Someone, of course, had to pay the piper: the ladies' industrious husbands. Above all else, Cincinnati was a commercial and industrial city. Its residents were never allowed to forget that its schools, churches, mansions, and hotels, its elegance and dawning intellectuality, were dependent on its economic expansion. The pigs that were driven through its streets to be slaughtered in its abattoirs were a constant reminder of one of its nicknames: "Porkopolis." A British woman wrote, "Cincinnati is, literally speaking, a city of pigs. Alive and dead, whole and divided into portions, their outsides and their insides, their grunts and their squeals, meet you at every moment."' By mid-century its meat-packing business had become the largest in the world. The stench from its tanneries, the smoke from its foundries, the din from its steamboat factories-these, too, were reminders of where the schools and the artificial flowers came from. Cincinnati had banks, investment houses, insurance companies, and even a business school, but pure finance was secondary to manufacturing. Here William Procter met James Gamble, in 1837 amalgamating their small candle and soap factories; here John Brunswick began to make billiard tables, Charles and Maximilian Fleischmann yeast, and Dietrich Gruen watches. It was a city of makers, delighting in the technological revolution that was changing America, fascinated by the machines that were making it rich. In 1850 Cincinnati was a frontier only in a new, metaphorical sense of the word, a frontier of business and technology.

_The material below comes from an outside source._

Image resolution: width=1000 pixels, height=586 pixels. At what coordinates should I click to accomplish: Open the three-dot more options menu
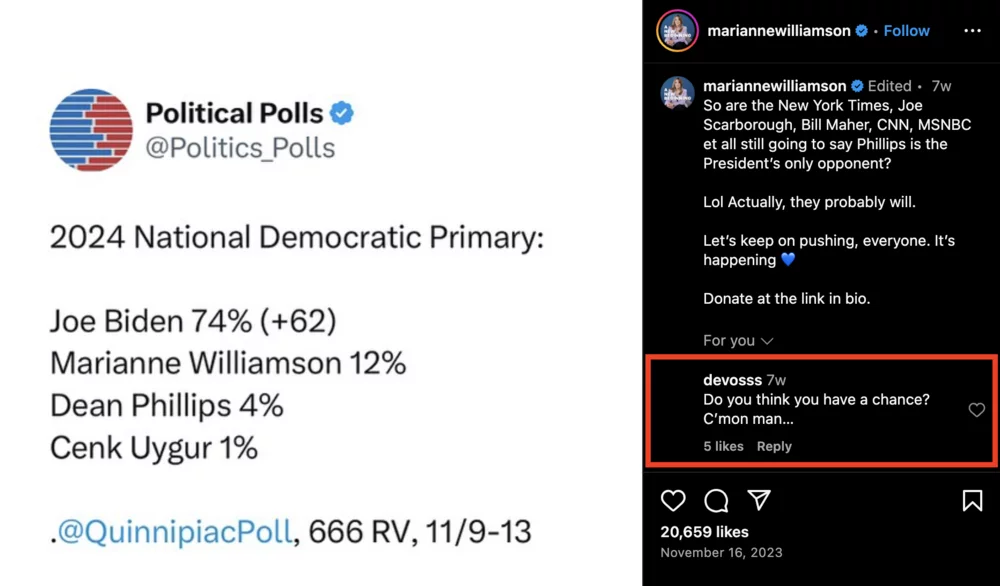(972, 31)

In our national myth, western migration is pictured as rural, but in fact such cities as Cincinnati, St. Louis, and San Francisco attracted many more migrants than did the open land. If Charles Francis Hall had come west to blaze trails or to hack farmland out of wilderness, he had come to the wrong place. But there is no reason to think that he had intended to become a frontier scout or a pioneer farmer. Hall probably was tired of country life when he left the infertile hills of New England, and a growing western city would have offered him more excitement and opportunity than the wilderness. For ten years he not only accepted Cincinnati as his domicile, he actually seemed to revel in its enterprising spirit.

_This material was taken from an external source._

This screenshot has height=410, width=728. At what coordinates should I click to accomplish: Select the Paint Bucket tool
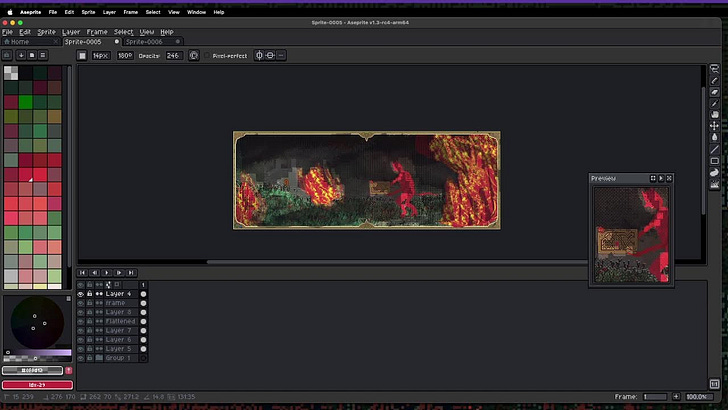coord(715,137)
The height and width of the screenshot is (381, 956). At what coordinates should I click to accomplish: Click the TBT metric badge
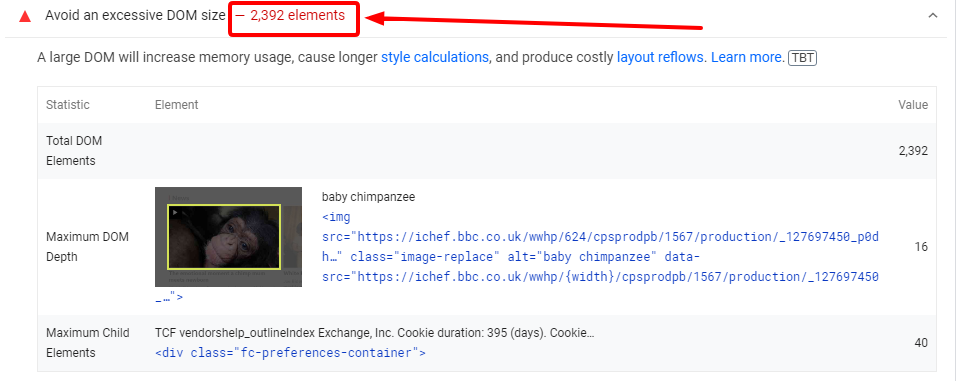(x=802, y=58)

His career there began modestly enough. He and his wife settled in a boardinghouse on the city's west side. Somewhere he had picked up the semiskill of seal-die molding (a molder cast the work of engravers into the metal dies that were used in seal presses), and soon he was working with a highly skilled engraver, Benjamin C. True. For three years Hall worked in True's seal-engraving shop, learning a business that was far more important in the nineteenth century than it is today. Nowadays we see embossed seals only when we go to a notary, but in the last century they were used not only by notaries but also by businesses, both as official stamps and as advertising devices. Beautifully embossed seals on stationery and envelopes were the equivalent of today's engraving in establishing the tone of a company. Cincinnati, with its multitude of new companies, supported five seal-engraving businesses in 1850.

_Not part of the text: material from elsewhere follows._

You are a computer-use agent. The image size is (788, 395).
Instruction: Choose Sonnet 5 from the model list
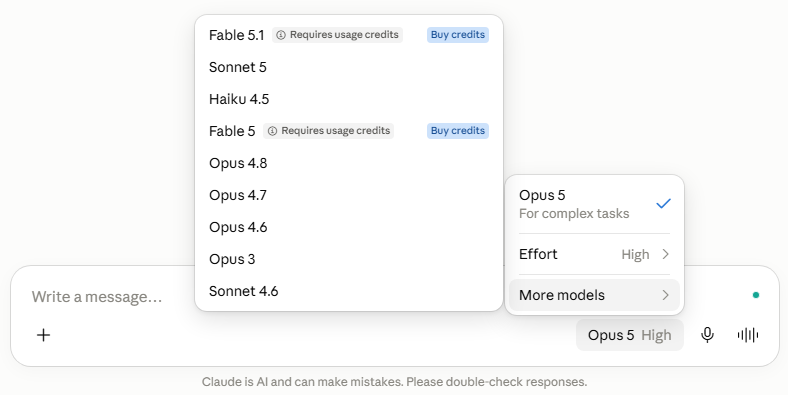[349, 67]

As Hall's later career shows, he was not a man to work for (or indeed, with) anyone else: independence was for him a way of life that became an obsession. After three years with True, he went into business on his own. He found a sizable workshop on Fourth Street, in the center of Cincinnati's business district, and there with considerable fanfare set up "Hall's Engraving Rooms." It is improbable that Hall had learned much about the fine craft of seal- and line-engraving during his three years with True, skilled as that artisan was. Hall admired both craftsmanship and technology, but he lacked the long training and the skill to succeed in either; undoubtedly he was capable of engraving simple seals, but he was essentially an entrepreneur during his years in Cincinnati, a dealer in other men's skills. On the finest "Hall" seal now in the Smithsonian Institution are carved the tiny initials "B.C.T" and "True F[ecit]." Teacher apparently worked for ex-pupil. Pupil, in time, would honor teacher by giving his name to a small cape far to the north of Cincinnati.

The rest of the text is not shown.